Although the current treatment of GC does not target MTMR2, the expression of this protein is associated with a favorable prognosis and patient outcomes. The protein was also shown to regulate ZEB1 and IFNg/STAT1 signaling. In vivo, MTMR2 also influenced the invasion and metastasis of GC cells. It is thus thought that MTMR2 may act as a therapeutic target in GC.
Although MTMR2 has been widely used in the diagnosis of cancer, it is still not widely known how it can be used in other disease types. However, there are many studies to support its clinical use. This marker has been proven to be highly effective in detecting a variety of tumors. For example, it has been used to differentiate cancerous cells from healthy cells. The presence of the marker in the brain is an early indicator of inflammatory disease.
As a gene therapy agent, the MTMR2 marker can be used in CMT neuropathies. However, the goal of gene therapy for CMT is to transduce as many SCs as possible. There has been considerable progress in this area, including several promising preclinical studies. Using AAV vectors for gene therapy, for example, has helped to identify the genes responsible for the disease in CMT neuropathies.
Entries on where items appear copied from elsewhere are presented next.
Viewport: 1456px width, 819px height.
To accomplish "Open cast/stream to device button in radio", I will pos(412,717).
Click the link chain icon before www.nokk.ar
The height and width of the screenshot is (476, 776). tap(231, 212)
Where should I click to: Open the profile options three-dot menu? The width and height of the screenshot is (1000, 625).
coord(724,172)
Other clinical uses of the MTMR2 marker include diagnosis of Charcot-Marie-Tooth type 4B. In this rare autosomal recessive neuropathy, patients with mutations in MTMR2 and MTMR13 have been diagnosed with CMT. This research supports the notion that MTMR2 may regulate vesicular phosphoinositides. However, it is not clear if CMTMR2 and CMT4B1 are related.
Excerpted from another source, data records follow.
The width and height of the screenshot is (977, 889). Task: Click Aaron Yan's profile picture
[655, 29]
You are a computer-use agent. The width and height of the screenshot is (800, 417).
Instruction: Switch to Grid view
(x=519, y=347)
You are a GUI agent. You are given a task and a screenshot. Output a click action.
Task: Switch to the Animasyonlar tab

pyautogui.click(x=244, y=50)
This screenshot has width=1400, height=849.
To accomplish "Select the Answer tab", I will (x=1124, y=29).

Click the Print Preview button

Further studies of CMT1A disease in mice have revealed several novel drug targets based on their molecular pathophysiology. However, the disease has not yet been successfully treated with existing drugs. Therefore, clinical trials of CMT1A gene therapy are ongoing. Further studies are needed to confirm the identification of new drug targets. The MTMR2 gene has been identified as a promising candidate. Its functional role in the development of new drugs for CMT is unknown.
The MTMR2 gene encodes a protein that plays a critical role in the immune response. It is expressed in the tissues of many different types of cancer. Because it is highly expressed in the body, the MTMR2 gene is of high interest in cancer immunotherapy research. The protein is expressed in various tissues throughout the body, including the lungs, skin, and spleen.
PMID: 9736772 by Laporte J., et al. Characterization of the myotubularin dual specificity phosphatase gene family from yeast to human.
PMID: 8640223 by Laporte J., et al. A gene mutated in X-linked myotubular myopathy defines a new putative tyrosine phosphatase family conserved in yeast.